The "Joo Hoo Char", finely-shredded jicama & carrots, with pork, prawns and shitake mushrooms, at Loke Thye Kee was also unforgettable. Dried cuttlefish, sliced so finely, each strand could pass through the eye of a needle, added a salty tang to the braised vegetables - as if the spirit of Neptune had floated through the dish, leaving behind the faintest hint of the ocean.
It was always a pleasure for me to visit our Penang Peranakan aunts, uncles and cousins in thos e days (sadly, most of them had passed on, and the younger generation had all migrated overseas) - we all shared the same ancestry from Malacca, but Penang's Northern Nyonya cuisine was distinctly different from the Southern Nyonya cooking style in Malacca and Singapore. One example is Penang "hong bak" which is pork cooked with dark soysauce and scented with toasted, ground star anise powder - in Malacca and Singapore, a somewhat similar dish would be "babi pongteh", also cooked with dark soysauce but scented with toasted, ground coriander powder instead.

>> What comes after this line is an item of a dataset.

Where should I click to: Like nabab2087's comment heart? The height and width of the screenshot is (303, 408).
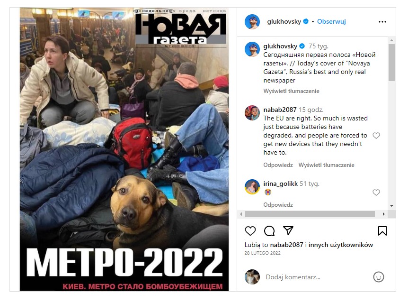coord(376,136)
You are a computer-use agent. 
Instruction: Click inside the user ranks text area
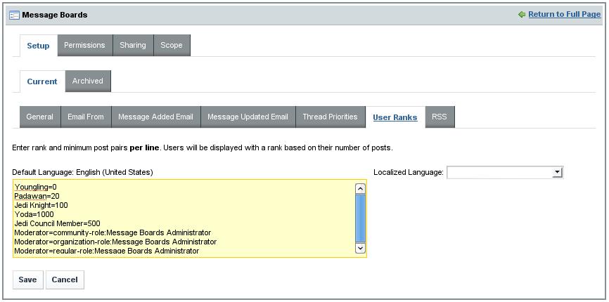pyautogui.click(x=183, y=218)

How wonderful! In Singapore, we also have pork satays but the dip is typical peanut sauce with some pineapple puree added on top. I'm glad you mentioned Hollywood in Tanjung Bungah (very good inche kabin and Hainanese spring rolls served with Lea & Perrinds sauce), Tip Top bakery in Pulau Tikus (aren't their butter cream sponge cakes wonderful?) and Loke Thye Kee which I had the privilege of dining numerous times whenever I vacationed in Penang back in the 1960s and 1970s. I haven't been back to Penang for so many years now. I know that Tip Top and Loke Thye Kee have closed down. Do you know if Hollywood is still around? I think I was last there 14 years ago! I remembered the year since my daughter-in-law was expecting at the time, and now my grandson is already in Secondary 2!
Hollywood is still open after the Tsunami that hit the area, thus the run down environment. We are trying to track down the original operator who goes by the surname of Foo. The current person we met is Tan.
The last time we were there, we had their Chicken Pie, Braised Lamb and Chun Pneah that were still good, though not as comparable with the Mr. Foo's time.